Alternatively, IDNR has announced that the gray fox hunting and trapping seasons will be closed. House Bill 3760, which was first filed in February 2025, proposed an amendment to Illinois’ Wildlife Code that would allow the Director of IDNR to close a season or set restricted bag and possession limits for the gray fox in response to research and survey data indicating a decline in the population. The population decline is not a result of harvest in the state; instead, it is most likely the result of diseases such as canine distemper, as well as competition and predation from other canine relatives, including coyotes and domestic dogs. House Bill 3760 was passed through both branches of the state legislature and signed by the Governor in late June 2025, allowing IDNR to issue an emergency closure on the season through Administrative Rules. In the meantime, research on this species continues to better understand what has impacted the population thus far and what can be done to protect gray foxes and reverse the decline.
Finally, the Digest of Hunting and Trapping Regulations has added a few additions to the Public Hunt Area (PHA) tables. PHA tables are viewable from pages 54 to 60 and provide a large amount of information for readers, including the size of the PHA, along with a list of what species and seasons are offered at the location. With four new sites in the state, more than 500 acres of hunting ground have been added for Illinois public hunters.
In Region 1, the Donnelley State Fish and Wildlife Area-Putnam County Unit provides 255 acres of huntable ground open to deer archery and turkey fall archery hunting. In Region 4, Monroe County, Illinois Caverns State Natural Area provides 116 acres of huntable ground open to deer archery hunters. In Region 5, Union County, the Guthrie Cave Land and Water Reserve provides 80 acres of ground open to deer archery hunting. In Region 5, Jackson County, Ralph Clover State Natural Area provides 60 acres of ground open to deer archery, firearm and muzzleloader hunting; spring and fall turkey hunting; trapping; and squirrel, raccoon, opossum, red fox and coyote hunting.
The Digest is available in many formats, allowing hunters to access hunting and trapping information from a phone, tablet, computer or as a printed copy.

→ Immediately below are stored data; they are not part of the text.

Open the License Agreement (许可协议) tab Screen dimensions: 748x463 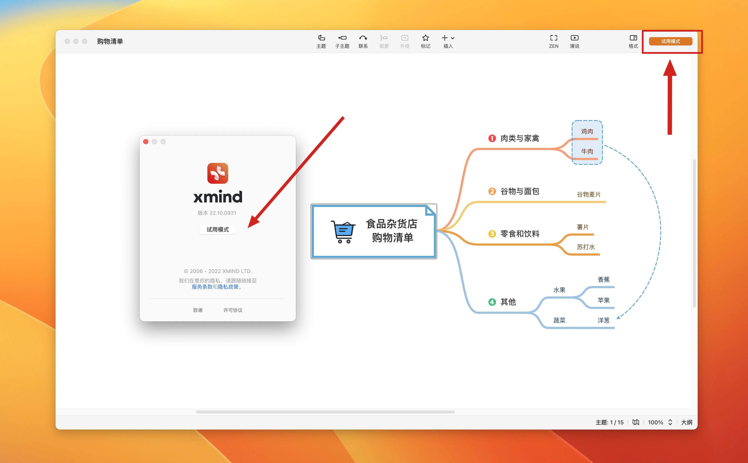(233, 310)
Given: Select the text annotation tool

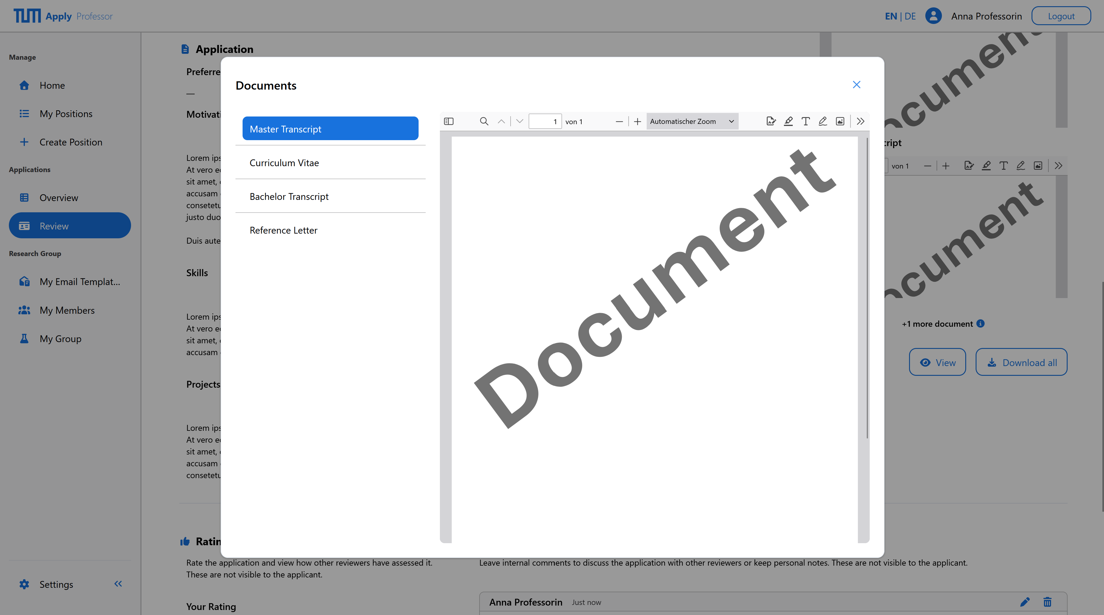Looking at the screenshot, I should click(805, 121).
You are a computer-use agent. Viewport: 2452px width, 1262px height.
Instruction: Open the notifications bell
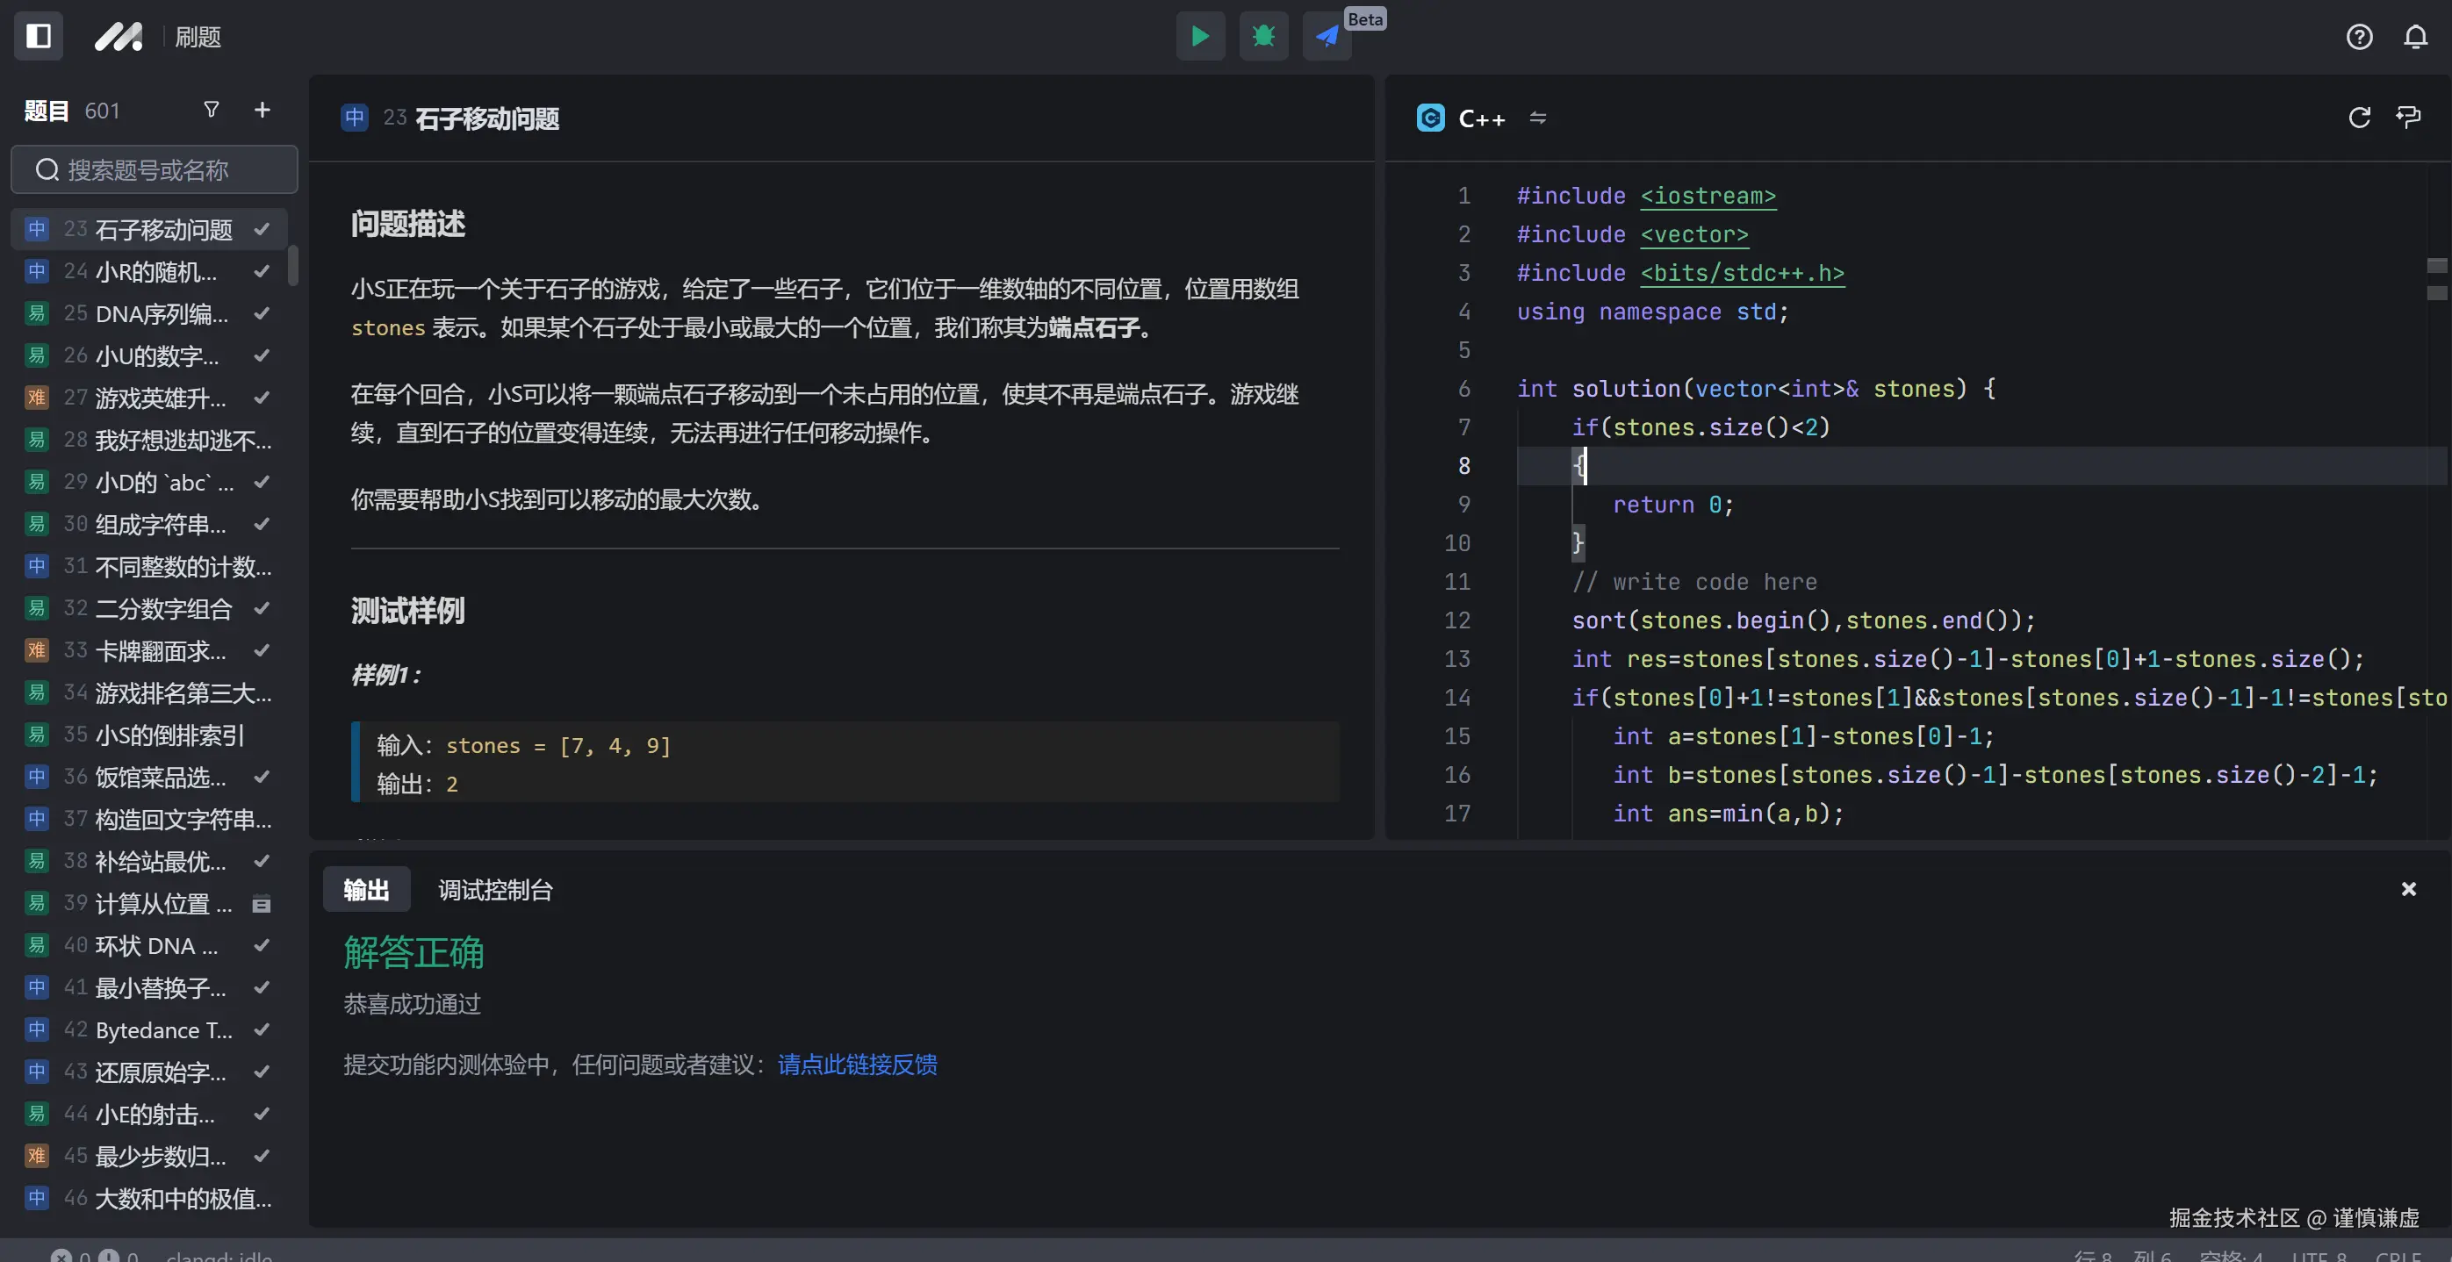(2416, 36)
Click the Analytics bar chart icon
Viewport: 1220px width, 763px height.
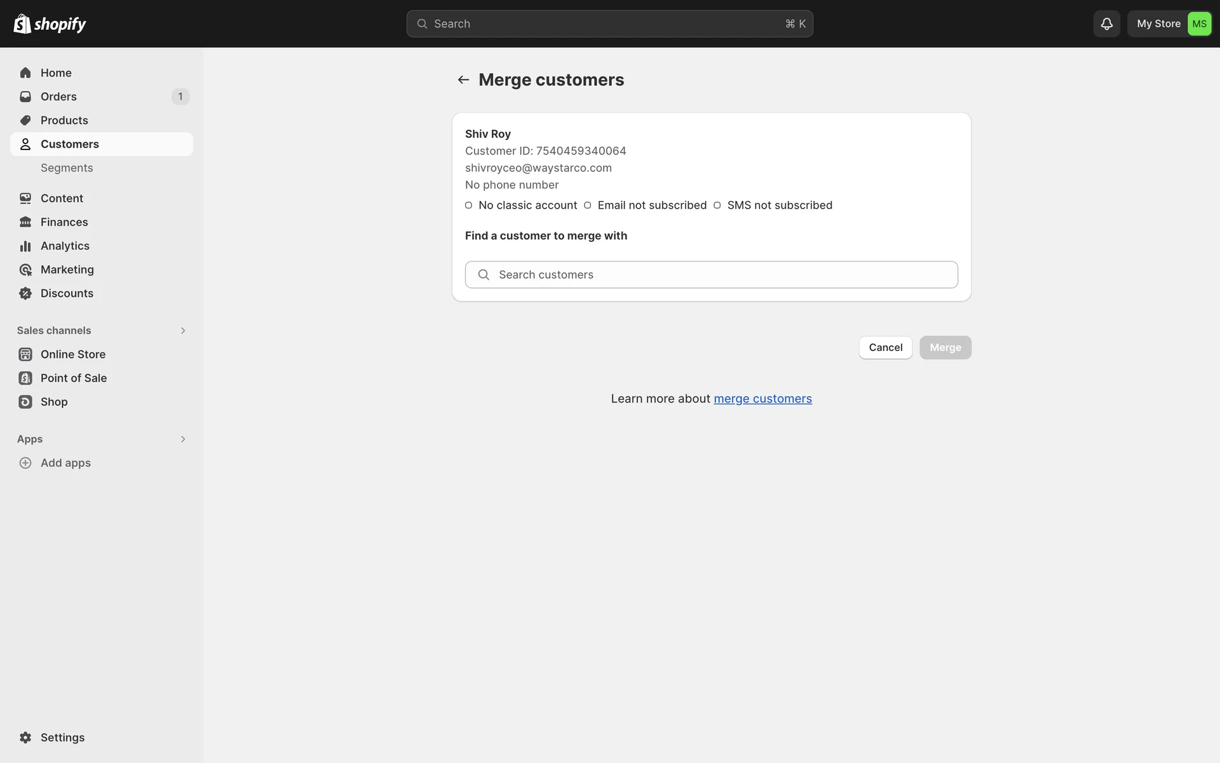coord(25,246)
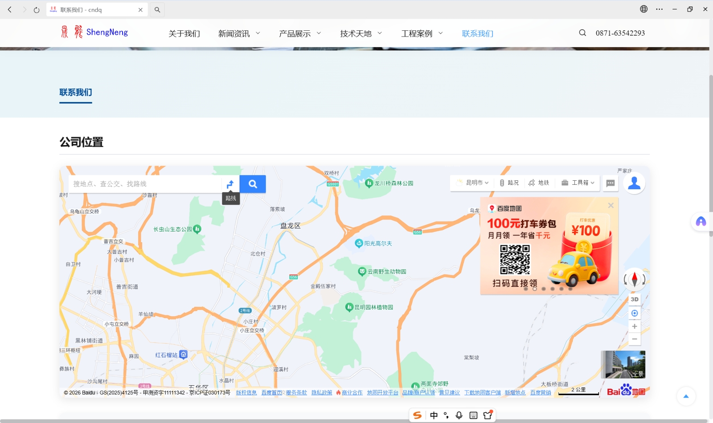Open the user avatar icon on the map
Viewport: 713px width, 423px height.
point(635,183)
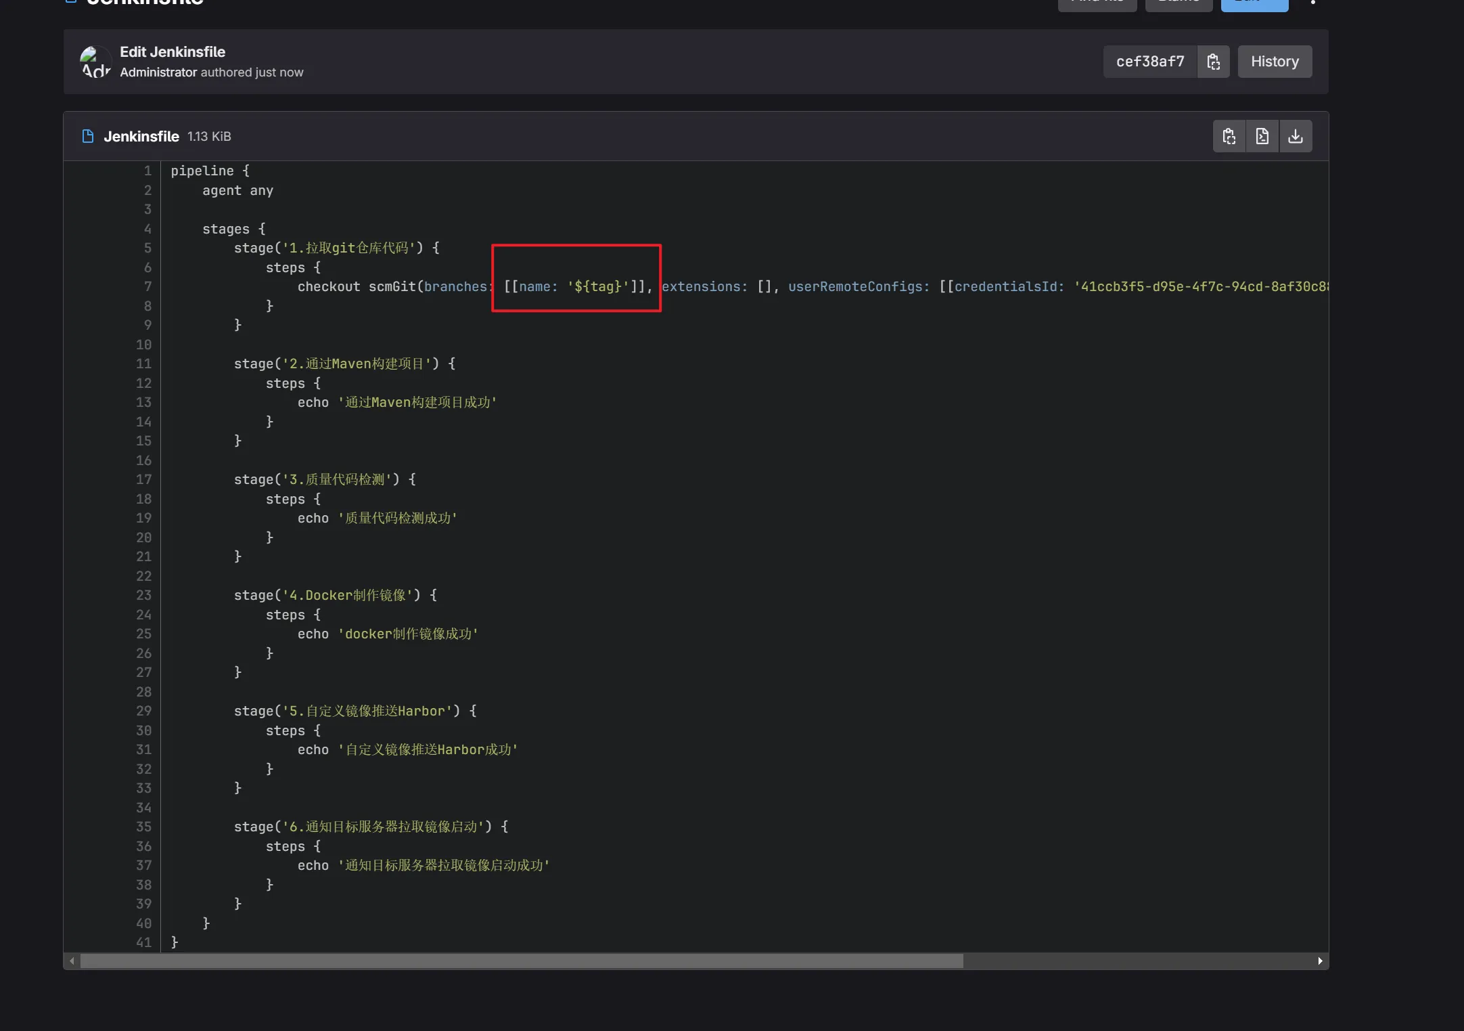This screenshot has height=1031, width=1464.
Task: Click the scrollbar's left arrow
Action: click(x=72, y=961)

The 2025-2026 Illinois Digest of Hunting and Trapping Regulations also includes a quick reference card with easily identifiable dates for seasons and lotteries, as well as daily and possession limits.
The 2025-2026 Digest of Illinois Hunting and Trapping Regulations and insert card will also be available in Spanish and Polish online at HuntIllinois and IDNR web sites.
Suggestions regarding the annual Digest are welcome and may be emailed to DNR.Wildliferecep@Illinois.gov.
Kaleigh Gabriel is a Wildlife Outreach Specialist with Lewis and Clark Community College, working out of the Illinois Department of Natural Resources building to assist the Division of Wildlife Resources. Growing up just between Sangamon and Christian counties, she spent a lot of her time hunting and fishing in Illinois. She received her bachelor’s degree in writing/journalism from Manchester University, Indiana.